Prajurit muda itu terdiam sejenak. Lalu, dia menutup telepon.

Beberapa hari kemudian, ayah dan ibu prajurit muda tersebut mendapatkan kabar dari polisi bahwa ada seorang pemuda yang bunuh diri dengan cara melompat dari puncak gedung. Berdasar identitasnya, diketahui bahwa pemuda itu adalah anak lelaki mereka.

Dengan perasaan duka dan sedih, kedua orang tua itu datang ke tempat kejadian perkara untuk memastikan kabar itu. Ketika berada di dekat jenazah, kedua orang tua tersebut yakin bahwa jasad lelaki itu adalah putra mereka.

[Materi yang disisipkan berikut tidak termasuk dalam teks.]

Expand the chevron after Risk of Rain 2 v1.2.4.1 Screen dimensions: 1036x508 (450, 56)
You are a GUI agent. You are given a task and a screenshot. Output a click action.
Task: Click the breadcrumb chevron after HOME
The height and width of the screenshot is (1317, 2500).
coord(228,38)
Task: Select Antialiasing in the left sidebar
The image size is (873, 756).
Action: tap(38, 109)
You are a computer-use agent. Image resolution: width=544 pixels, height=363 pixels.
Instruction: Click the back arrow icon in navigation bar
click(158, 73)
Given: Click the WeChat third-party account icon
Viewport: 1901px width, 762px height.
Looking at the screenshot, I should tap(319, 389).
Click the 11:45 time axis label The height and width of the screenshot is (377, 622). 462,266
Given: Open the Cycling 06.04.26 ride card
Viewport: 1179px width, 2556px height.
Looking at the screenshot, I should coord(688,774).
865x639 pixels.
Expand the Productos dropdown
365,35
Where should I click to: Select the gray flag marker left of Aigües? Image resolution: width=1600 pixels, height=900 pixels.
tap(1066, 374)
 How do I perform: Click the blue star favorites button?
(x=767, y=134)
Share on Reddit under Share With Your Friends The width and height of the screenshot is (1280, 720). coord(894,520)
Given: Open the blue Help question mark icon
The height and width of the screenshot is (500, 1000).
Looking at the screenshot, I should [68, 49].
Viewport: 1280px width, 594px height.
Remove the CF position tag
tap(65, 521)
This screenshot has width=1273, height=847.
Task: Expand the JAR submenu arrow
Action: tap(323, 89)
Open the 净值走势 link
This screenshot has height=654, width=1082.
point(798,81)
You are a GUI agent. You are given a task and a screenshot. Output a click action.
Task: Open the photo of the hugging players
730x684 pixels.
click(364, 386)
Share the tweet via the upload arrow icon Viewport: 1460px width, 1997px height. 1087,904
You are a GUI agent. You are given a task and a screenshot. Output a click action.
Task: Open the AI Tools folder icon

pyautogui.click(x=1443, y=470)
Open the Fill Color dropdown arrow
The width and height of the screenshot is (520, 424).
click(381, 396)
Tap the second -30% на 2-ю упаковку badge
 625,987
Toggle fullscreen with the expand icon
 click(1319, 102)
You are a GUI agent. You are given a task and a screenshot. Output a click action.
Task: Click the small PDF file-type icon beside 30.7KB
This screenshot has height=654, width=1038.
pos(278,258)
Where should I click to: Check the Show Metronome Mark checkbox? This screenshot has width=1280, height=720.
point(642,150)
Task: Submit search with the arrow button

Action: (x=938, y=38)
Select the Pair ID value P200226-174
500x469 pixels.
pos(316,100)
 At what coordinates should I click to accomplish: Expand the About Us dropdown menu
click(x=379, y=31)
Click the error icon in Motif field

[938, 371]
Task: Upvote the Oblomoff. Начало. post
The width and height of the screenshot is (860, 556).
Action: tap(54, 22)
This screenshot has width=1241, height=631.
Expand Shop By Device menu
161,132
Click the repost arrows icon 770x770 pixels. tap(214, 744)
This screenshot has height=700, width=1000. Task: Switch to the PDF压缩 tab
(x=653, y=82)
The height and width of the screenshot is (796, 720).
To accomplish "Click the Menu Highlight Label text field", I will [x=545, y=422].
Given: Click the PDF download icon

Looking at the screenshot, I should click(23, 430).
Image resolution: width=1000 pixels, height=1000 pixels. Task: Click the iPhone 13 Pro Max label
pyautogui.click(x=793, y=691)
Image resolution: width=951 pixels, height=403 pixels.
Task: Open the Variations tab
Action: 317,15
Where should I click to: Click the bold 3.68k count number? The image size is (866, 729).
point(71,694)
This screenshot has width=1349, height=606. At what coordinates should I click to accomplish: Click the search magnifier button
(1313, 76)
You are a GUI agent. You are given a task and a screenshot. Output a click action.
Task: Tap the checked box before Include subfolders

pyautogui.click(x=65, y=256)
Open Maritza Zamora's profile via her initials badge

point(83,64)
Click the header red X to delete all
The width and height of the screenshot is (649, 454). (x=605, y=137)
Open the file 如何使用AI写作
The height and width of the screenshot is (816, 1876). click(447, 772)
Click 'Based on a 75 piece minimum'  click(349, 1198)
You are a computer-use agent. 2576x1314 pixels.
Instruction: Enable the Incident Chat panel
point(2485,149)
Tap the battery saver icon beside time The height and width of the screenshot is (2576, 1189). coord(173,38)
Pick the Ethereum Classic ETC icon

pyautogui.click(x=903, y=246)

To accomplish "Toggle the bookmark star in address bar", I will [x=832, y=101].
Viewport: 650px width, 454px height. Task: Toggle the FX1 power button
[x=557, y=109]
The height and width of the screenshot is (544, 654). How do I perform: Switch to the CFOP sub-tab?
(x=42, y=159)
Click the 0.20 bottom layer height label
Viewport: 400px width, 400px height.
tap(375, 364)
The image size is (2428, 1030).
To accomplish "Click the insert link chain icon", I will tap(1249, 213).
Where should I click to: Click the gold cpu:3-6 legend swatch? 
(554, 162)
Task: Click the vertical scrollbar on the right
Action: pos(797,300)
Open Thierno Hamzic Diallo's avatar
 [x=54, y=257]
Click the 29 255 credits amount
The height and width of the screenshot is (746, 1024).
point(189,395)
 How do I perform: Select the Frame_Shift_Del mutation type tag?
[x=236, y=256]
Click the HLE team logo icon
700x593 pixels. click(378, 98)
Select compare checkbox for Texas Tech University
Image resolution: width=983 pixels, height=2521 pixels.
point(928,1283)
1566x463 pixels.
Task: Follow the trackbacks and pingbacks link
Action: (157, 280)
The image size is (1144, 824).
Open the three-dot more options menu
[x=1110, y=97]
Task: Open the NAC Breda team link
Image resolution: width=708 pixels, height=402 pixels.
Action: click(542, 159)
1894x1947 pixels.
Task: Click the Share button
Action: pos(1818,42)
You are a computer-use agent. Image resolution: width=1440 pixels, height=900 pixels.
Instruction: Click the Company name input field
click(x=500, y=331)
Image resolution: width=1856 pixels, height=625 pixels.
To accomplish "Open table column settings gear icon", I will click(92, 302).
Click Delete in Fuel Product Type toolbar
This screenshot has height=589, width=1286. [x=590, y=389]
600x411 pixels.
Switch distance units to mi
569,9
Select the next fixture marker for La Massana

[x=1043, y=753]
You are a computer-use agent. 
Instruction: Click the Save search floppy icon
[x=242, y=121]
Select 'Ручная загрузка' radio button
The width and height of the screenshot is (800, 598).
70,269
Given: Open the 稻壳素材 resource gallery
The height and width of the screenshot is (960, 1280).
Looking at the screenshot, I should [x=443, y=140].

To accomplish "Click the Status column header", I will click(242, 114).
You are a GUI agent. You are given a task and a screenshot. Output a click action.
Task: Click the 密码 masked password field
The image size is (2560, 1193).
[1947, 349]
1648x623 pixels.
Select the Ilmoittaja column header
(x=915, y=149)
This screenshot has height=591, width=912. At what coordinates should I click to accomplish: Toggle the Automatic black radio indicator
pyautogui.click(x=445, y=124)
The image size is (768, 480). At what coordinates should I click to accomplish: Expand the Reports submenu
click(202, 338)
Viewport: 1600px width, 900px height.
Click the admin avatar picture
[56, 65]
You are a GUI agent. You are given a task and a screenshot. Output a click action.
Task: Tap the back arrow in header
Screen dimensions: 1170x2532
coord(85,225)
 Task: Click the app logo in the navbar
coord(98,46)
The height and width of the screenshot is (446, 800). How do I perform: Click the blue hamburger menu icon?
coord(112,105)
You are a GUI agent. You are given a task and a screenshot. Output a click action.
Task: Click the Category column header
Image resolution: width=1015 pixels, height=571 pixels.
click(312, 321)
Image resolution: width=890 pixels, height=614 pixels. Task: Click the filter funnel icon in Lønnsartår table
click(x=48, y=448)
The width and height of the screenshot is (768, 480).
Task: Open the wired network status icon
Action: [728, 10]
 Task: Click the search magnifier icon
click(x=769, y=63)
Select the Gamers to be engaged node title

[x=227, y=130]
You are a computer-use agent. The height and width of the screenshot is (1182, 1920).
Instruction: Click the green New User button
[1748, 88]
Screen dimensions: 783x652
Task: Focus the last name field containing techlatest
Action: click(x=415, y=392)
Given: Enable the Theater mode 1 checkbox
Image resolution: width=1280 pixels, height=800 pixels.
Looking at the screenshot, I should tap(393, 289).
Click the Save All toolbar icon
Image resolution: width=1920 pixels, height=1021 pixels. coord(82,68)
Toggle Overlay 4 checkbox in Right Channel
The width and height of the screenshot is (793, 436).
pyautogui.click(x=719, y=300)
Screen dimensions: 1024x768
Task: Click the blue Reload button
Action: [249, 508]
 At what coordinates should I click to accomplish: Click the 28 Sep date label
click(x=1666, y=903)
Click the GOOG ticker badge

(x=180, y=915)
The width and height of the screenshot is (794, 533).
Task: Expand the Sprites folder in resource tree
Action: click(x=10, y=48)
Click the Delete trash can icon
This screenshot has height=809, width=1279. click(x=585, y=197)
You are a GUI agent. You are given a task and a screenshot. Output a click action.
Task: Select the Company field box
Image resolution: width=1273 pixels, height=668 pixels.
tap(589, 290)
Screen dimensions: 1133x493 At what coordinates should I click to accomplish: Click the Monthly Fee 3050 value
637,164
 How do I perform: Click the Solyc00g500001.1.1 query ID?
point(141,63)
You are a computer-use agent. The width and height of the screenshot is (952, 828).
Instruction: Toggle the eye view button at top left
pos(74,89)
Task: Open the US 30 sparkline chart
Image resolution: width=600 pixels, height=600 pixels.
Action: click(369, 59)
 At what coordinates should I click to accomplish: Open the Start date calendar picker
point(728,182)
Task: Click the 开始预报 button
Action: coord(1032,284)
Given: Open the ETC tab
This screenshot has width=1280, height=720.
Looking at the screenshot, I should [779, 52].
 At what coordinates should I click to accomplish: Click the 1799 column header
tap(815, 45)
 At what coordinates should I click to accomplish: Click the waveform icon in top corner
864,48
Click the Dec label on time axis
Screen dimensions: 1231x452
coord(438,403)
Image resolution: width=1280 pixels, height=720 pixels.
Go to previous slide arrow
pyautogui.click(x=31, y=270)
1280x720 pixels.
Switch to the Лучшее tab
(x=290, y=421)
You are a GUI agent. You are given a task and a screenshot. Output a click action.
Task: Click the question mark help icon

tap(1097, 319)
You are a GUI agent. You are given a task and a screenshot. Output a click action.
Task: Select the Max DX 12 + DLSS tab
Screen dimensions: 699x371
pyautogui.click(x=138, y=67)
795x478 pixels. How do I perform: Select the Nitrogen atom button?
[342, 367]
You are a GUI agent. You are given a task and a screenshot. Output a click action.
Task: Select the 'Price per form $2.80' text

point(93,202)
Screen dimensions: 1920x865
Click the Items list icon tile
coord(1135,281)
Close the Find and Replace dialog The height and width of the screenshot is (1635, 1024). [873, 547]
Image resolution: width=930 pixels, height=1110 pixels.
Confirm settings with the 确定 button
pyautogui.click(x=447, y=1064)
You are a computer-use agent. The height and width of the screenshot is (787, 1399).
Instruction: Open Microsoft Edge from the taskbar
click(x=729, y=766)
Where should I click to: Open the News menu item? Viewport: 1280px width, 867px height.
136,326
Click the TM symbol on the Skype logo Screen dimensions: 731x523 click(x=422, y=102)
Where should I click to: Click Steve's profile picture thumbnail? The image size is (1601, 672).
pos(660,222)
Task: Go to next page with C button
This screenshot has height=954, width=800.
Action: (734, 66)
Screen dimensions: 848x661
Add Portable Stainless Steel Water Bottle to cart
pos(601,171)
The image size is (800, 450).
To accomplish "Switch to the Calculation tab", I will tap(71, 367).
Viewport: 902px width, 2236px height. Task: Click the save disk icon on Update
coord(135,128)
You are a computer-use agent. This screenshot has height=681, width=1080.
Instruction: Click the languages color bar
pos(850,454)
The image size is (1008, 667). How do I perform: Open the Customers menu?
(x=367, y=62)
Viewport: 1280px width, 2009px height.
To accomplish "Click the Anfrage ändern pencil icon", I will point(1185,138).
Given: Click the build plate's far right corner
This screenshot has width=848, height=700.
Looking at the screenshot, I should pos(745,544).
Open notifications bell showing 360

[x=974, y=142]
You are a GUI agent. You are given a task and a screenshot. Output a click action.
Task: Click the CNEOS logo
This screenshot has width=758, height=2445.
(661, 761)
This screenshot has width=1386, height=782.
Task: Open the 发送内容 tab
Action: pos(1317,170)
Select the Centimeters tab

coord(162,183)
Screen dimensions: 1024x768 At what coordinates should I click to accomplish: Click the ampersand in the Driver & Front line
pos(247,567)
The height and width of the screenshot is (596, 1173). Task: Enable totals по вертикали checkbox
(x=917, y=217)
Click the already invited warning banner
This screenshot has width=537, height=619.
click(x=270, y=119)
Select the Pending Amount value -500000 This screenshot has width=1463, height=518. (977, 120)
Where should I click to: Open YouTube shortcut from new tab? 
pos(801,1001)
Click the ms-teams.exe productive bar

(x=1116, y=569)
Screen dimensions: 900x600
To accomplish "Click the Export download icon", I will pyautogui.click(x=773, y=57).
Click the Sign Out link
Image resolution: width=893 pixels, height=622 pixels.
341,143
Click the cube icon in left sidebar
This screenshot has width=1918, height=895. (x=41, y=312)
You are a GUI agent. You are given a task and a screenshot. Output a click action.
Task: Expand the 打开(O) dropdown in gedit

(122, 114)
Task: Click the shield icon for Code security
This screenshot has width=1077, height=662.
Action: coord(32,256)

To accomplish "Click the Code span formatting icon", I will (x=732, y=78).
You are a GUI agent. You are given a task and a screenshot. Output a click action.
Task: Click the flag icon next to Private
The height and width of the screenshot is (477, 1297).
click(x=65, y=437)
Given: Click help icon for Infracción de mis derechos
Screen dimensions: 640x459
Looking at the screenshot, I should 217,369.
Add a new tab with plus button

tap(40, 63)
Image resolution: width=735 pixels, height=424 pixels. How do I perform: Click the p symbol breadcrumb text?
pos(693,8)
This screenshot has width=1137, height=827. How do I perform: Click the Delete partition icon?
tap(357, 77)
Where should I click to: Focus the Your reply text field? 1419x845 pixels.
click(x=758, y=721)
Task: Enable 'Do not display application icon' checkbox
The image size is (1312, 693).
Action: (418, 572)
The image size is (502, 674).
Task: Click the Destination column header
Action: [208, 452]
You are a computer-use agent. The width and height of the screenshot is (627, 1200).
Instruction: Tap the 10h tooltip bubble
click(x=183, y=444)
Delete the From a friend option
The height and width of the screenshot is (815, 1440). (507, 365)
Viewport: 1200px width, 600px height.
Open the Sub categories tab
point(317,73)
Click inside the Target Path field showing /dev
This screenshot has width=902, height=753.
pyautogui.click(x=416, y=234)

Namun, yang membuat mereka sangat terkejut adalah jenazah itu hanya memiliki satu tangan dan satu kaki.

***

Sering kali, tanpa kita sadari, kita kerap terpesona oleh penampilan luar seseorang. Ada seorang guru yang hanya suka terhadap murid yang pintar. Bahkan, ada seseorang yang hanya menghormati orang yang cantik, tampan, kaya, dan segala sesuatu yang bagus-bagus saja.

Berapa banyak kata cinta yang terlontar dan kita dengar dalam sehari? Kata cinta dapat dengan mudah kita jumpai di majalah, surat kabar, televisi, radio, atau ponsel. Kata cinta juga gampang dijumpai di rumah, tempat umum, rumah sakit, atau diari sekalipun.

Mudah saja seorang pria mengucapkan kata cinta kepada gadis yang cantik rupawan. Mudah saja seorang ibu mengucapkan cinta kepada anak yang lucu menggemaskan. Mudah saja seorang guru bilang cinta kepada murid yang rajin dan pintar.

Mudah saja seorang bos menuturkan cinta kepada anak buah yang produktif dan kinerjanya baik.

Namun, mudahkah kita mengucapkan cinta kepada seseorang yang tak secantik, serupawan, selucu, sepintar, dan serajin yang kita bayangkan? Apakah seorang pria akan tetap mengutarakan cinta apabila si gadis tak lagi cantik dan memesona? Apakah seorang guru tetap mengasihi jika muridnya malas dan membangkang?

Tanpa disadari, kita acapkali hanya mau mencintai dan hidup bersama orang yang sempurna di mata kita. Namun, kita tak senang hidup dengan orang yang membuat kita tidak nyaman.

Seperti kisah prajurit muda tadi, kedua orang tua itu mencintai dengan tidak tulus, harus dengan syarat. Mereka gagal dalam ujian keikhlasan.

Dan untuk seorang ibu yang rela merawat dan membesarkan hati saya ketika saya merasa down, hanyalah doa agar Allah senantiasa menjaga dan memudahkan segala urusannya ketika kami tidak lagi bersama saat ini.